Kodiak fishermen were getting $1.45-$1.50 for sockeyes and $1.75 at Southeast.
That compares to a statewide average of just $0.76 a pound for sockeye salmon last year. A 2021 catch of 46.6 million sockeyes was projected for Alaska; the total so far has topped 44 million.
Pink salmon were averaging 35 cents a pound for fishermen. An Alaska harvest of 124.2 million pinks is projected for this summer, nearly 49 percent higher than last year. The statewide pink salmon price in 2020 averaged 30 cents a pound.
Chums were averaging 50 cents per pound for Kodiak fishermen (twice last year’s price) and 85 cents at Southeast Alaska, compared to $0.45. The average chum price in 2020 was 43 cents a pound.
According to the Alaska Department of Fish and Game, troll-caught kings at Southeast were averaging $6.73 a pound, compared to a statewide average of $5.07 last year. With average weights at 11 pounds, each king salmon was again worth more than one barrel of Alaska crude oil. ($74.03 vs. $73.48 as of July 16).

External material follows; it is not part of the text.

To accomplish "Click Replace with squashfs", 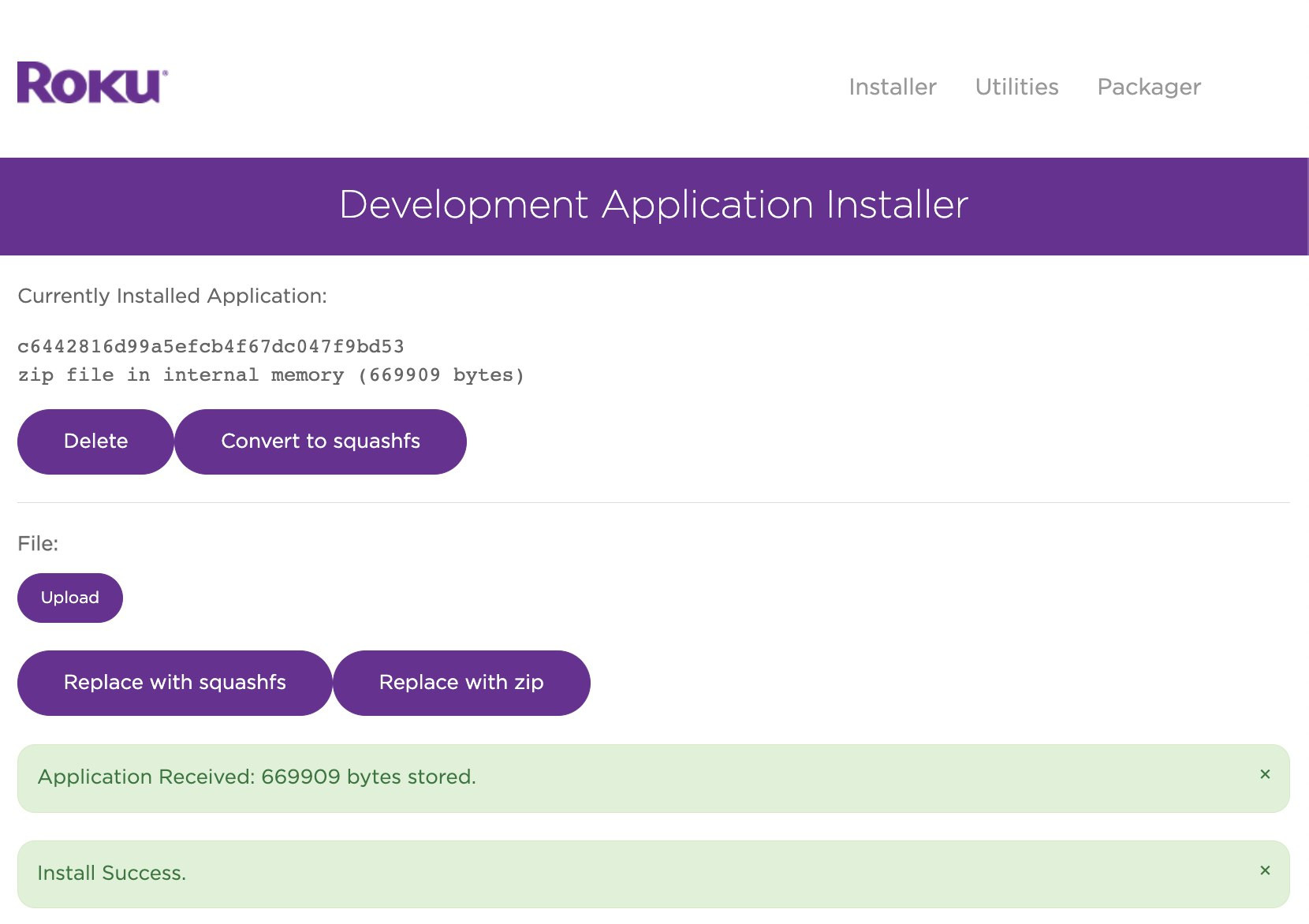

Coho salmon catches will begin adding up in August, but troll-caught silvers at Southeast were paying fishermen a whopping $2.50 per pound for all sizes. That compares to $1.74 at the Panhandle last year and a statewide average for silvers at $1.17.
The run of sockeye salmon returning home to Bristol Bay could set a record at 66 million fish. The baywide catch has topped 36 million, but the reds are smaller than in past years.
The average size this summer is 4.5 pounds compared to 5.1 pounds last year, said Dan Lesh with McKinley Research Group. Still, the sockeyes are heading into an eager market.
“Supply is low, and there is strong demand for premium seafoods across the board,” Lesh said. “People have more money, and spending at foodservice is at pre-pandemic levels.”
It’s “so far, so good” as far as putting a smaller fish on the plate, Lesh added, noting that it could mean adjustments for various salmon products.
Bristol Bay reds aren’t the only salmon showing up smaller.
King salmon size has declined the most at 8 percent; 3.3 percent for silver salmon, 2.4 percent in chum salmon and a 2.1 percent shrinkage in sockeyes overall.
That’s based on 60 years of measurements from 12.5 million Alaska salmon, excluding pinks, by Nature Communications, which compared average body lengths before 1990 and after 2010.